▶ Exercices à résoudre
1. Citez sans rien modifier le passage du texte sur la milonga qui s'ouvre sur les mots contenant « Cinq mois plus » et se clôt sur « regarder avant d’essayer. ».
2. D'après le texte sur la milonga, depuis combien d'années Milonga Parakultural organise-t-elle des soirées dansantes à Buenos Aires ?
3. Rédigez la suite du texte sur la milonga, à partir de la dernière phrase.
───── Texte de l'exercice ─────
Cinq mois plus tard, les sessions de milonga ont lieu tous les mardis, jeudis, vendredis et samedis de 18 à 22 heures. La première heure permet aux débutants d’apprendre les pas de base, afin que tout le monde ait la possibilité de s’entraîner. Les organisateurs d’origine font maintenant équipe avec d’autres professeurs pour assurer la continuité des cours. Ils donnent le point de rencontre et les horaires sur Facebook. S’il pleut, l’événement est annulé, sinon, quelqu’un sera là pour installer les haut-parleurs. Mais la plupart des participants ne sont pas sur les réseaux sociaux ; il s’agit plutôt de passants qui se sont un jour arrêtés pour regarder avant d’essayer.
« La plupart des participants sont des locaux de plus de 40 ans, dit Valeria. Ils nous embrassent et nous remercient. C’est agréable de voir la joie revenir dans leur corps. » Malgré ce que nous savons sur la propagation du Covid-19, Valeria pense que l’air frais et la compagnie peuvent renforcer le système immunitaire des participants et réduire les taux d’infection. « C’est thérapeutique », dit-elle.
Mais tout le monde ne croit pas aux bienfaits de la milonga sur le système immunitaire. Omar Viola est le fondateur de Milonga Parakultural, une association qui organise des soirées dansantes à Buenos Aires depuis 21 ans. Figure emblématique de la scène, Viola a su garder les lieux vivants et ouverts même dans les moments les plus difficiles. Mais la pandémie est différente, dit-il : la danse est en contradiction avec la distanciation sociale, qui reste la priorité pour le moment. « Je ne pense pas que ce soit une bonne idée d’organiser des sessions de milonga sans le protocole adéquat. Cela met des vies en danger. Nous devons tenir compte du fait que la scène comporte un pourcentage élevé de personnes à haut risque. »
───── Données présentées ─────
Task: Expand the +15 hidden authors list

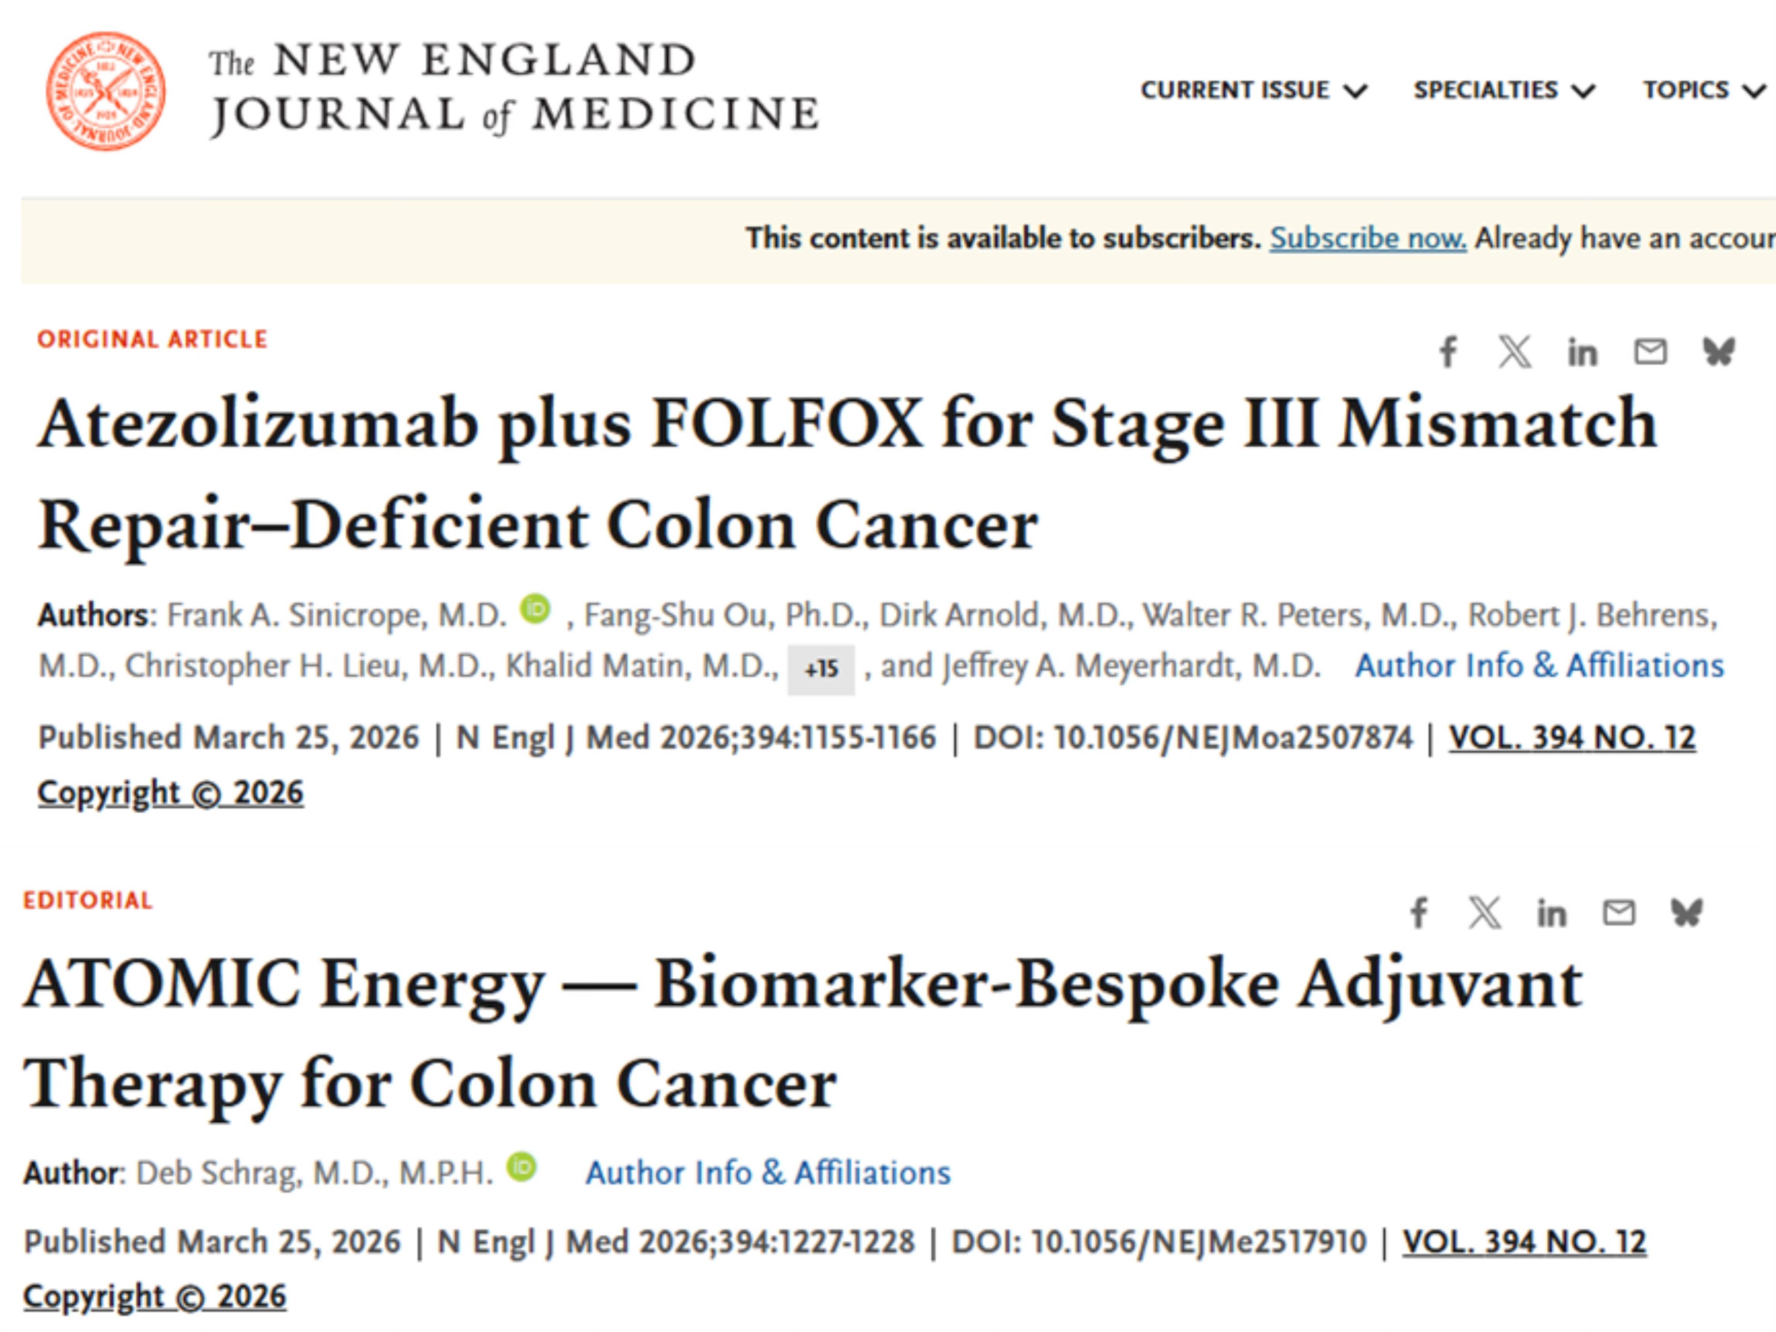Action: tap(821, 669)
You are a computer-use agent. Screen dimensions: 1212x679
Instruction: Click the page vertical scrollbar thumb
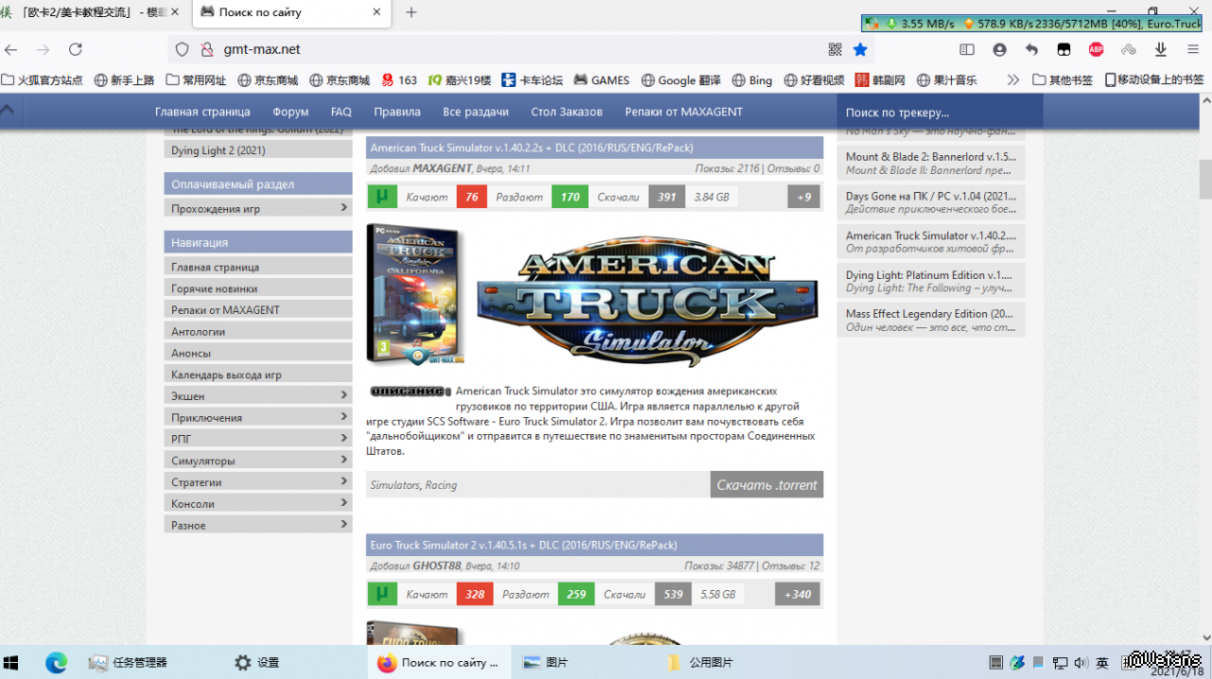(x=1204, y=180)
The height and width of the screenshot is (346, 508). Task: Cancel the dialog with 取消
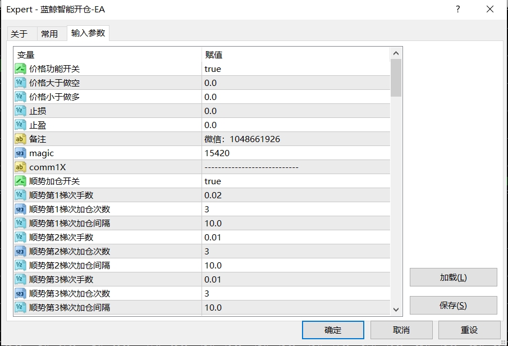tap(402, 330)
─────
▶ Réponses
1.
Cinq mois plus tard, les sessions de milonga ont lieu tous les mardis, jeudis, vendredis et samedis de 18 à 22 heures. La première heure permet aux débutants d’apprendre les pas de base, afin que tout le monde ait la possibilité de s’entraîner. Les organisateurs d’origine font maintenant équipe avec d’autres professeurs pour assurer la continuité des cours. Ils donnent le point de rencontre et les horaires sur Facebook. S’il pleut, l’événement est annulé, sinon, quelqu’un sera là pour installer les haut-parleurs. Mais la plupart des participants ne sont pas sur les réseaux sociaux ; il s’agit plutôt de passants qui se sont un jour arrêtés pour regarder avant d’essayer.

2. Depuis 21 ans.

3.
Viola a retardé la réouverture des espaces de milonga, en attendant qu’un consensus se forme sur les protocoles de sécurité. Les deux organisations de milonga les plus prolifiques de la ville, l’Association des organisateurs de milonga et l’Association des milongas à vocation sociale, ont annulé tous leurs événements au début de la pandémie. Elles ont depuis proposé une série de mesures de sécurité pour rouvrir prudemment, notamment un registre des danseurs, un assainissement des espaces de danse, un raccourcissement des sessions et l’obligation de prévoir un espace suffisant pour la ventilation, mais la ville de Buenos Aires ne les a toujours pas autorisées à rouvrir. Aucune mesure de ce type n’est appliquée dans les parcs : tout le monde peut simplement passer, danser et partir. Aucun plan n’a été mis en place si un participant est testé positif au Covid.
La milonga est née au milieu du siècle dernier à l’âge d’or du tango. Au fil des années, la danse a perdu de son attrait pour les jeunes générations, mais elle est toujours populaire dans certains quartiers de Buenos Aires, comme San Telmo et La Boca. D’autres quartiers branchés, comme Palermo et Villa Crespo, ont vu apparaître des sessions de milonga plus jeunes et plus queer, qui remettent en question les rôles traditionnels de la danse de salon.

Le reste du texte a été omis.